> _DOCUMENT TEXT_
On August 15, 1982, Marilyn Green, 19, and Jerry Hillard, 18, were shot to death in a park on the south side of Chicago. Immediately after the shooting, police interviewed William Taylor, who had been swimming in the park pool when the murders occurred. At first, Taylor said he did not see the person who committed the crime. Later, at the station, he said he did see Anthony Porter run by right after he heard the shots. After another 17 hours of interrogation, Taylor told police that he actually saw Porter shoot the victims.

Green’s mother, however, told police that she thought the murders had been committed by a man named Alstory Simon, who had been in a heated dispute with Hillard over drug money. Green said she saw Simon and his wife, Inez Jackson, with the victims not long before the shooting.

Police did interview Simon and Jackson, but according to statements later obtained by defense investigators, the police just showed them a photograph of Porter and asked if they had any information about the crime. Simon and Jackson responded that they had not been in the park that night. They said they were asked nothing further and never heard from the police again. A few days later, Simon and Jackson moved to Milwaukee.

After hearing that his name had been mentioned in connection with the double murders, Anthony Porter went to the police station. Despite his protestations of innocence and the lack of physical evidence connecting him with the murders, he was arrested and charged with the two murders, one count of armed robbery, one count of unlawful restraint, and two counts of unlawful use of weapons.

Although Porter qualified for a public defender, his family thought he would be better off with a private lawyer. They retained Akim Gursel. The family agreed to pay him $10,000, but paid only $3,000 by the time Porter went to trial before Judge Robert L. Sklodowski and a jury.

The prosecution structured its case around Taylor's testimony. During the trial, Gursel once fell asleep, and he called only two alibi witnesses and a photographer who had taken pictures of the park.

The jury found Porter guilty, and Sklodowski sentenced him to death. Porter had exhausted his appeals, his execution date was set, his family had made funeral arrangements, and he was just 50 hours from execution when he won a reprieve from the Illinois Supreme Court in late 1998. The reprieve was not granted out of concern that Porter might be innocent but solely because he had scored so low on an IQ test. The court’s only purpose was to determine whether he was able to comprehend the nature of his ultimate punishment.

That delay gave Medill School of Journalism Professor David Protess, a team of his Northwestern University journalism students, and a private investigator, Paul Ciolino, time to reinvestigate the case.

In December of 1998, William Taylor recanted his testimony to Ciolino and one of the students. He said in an affidavit that police had pressured him to name Porter as the shooter. On January 29, 1999, Alstory Simon's now-estranged wife, Inez Jackson, told Protess, Ciolino, and two of the students that she was present when Simon shot Green and Hillard. She said she did not know Anthony Porter, but that he most certainly had nothing to do with the crime. Four days later, on February 3, Alstory Simon confessed on videotape to Ciolino, asserting that he had killed Hillard in self-defense after the two argued over drug money. Simon claimed the shooting of Marilyn Green had been accidental.

> _DATA PROVIDED_
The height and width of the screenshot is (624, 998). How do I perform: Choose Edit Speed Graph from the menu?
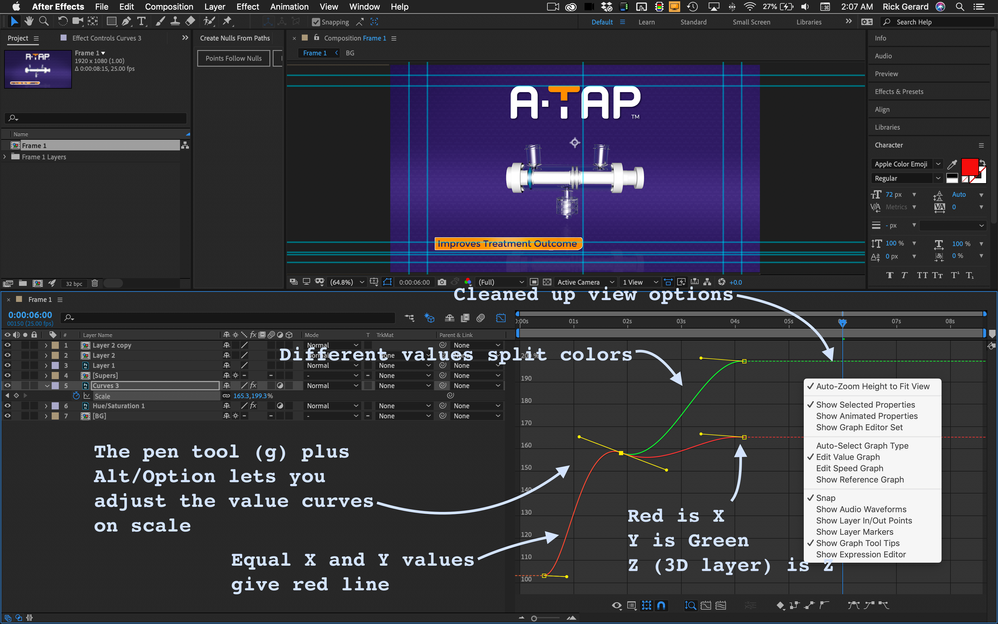(x=849, y=468)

> _TASK DETAILS_
According to the account of the Anthony Porter case, how many hours from execution was Porter when the Illinois Supreme Court granted him a reprieve?

> _TASK RESULT_
50 hours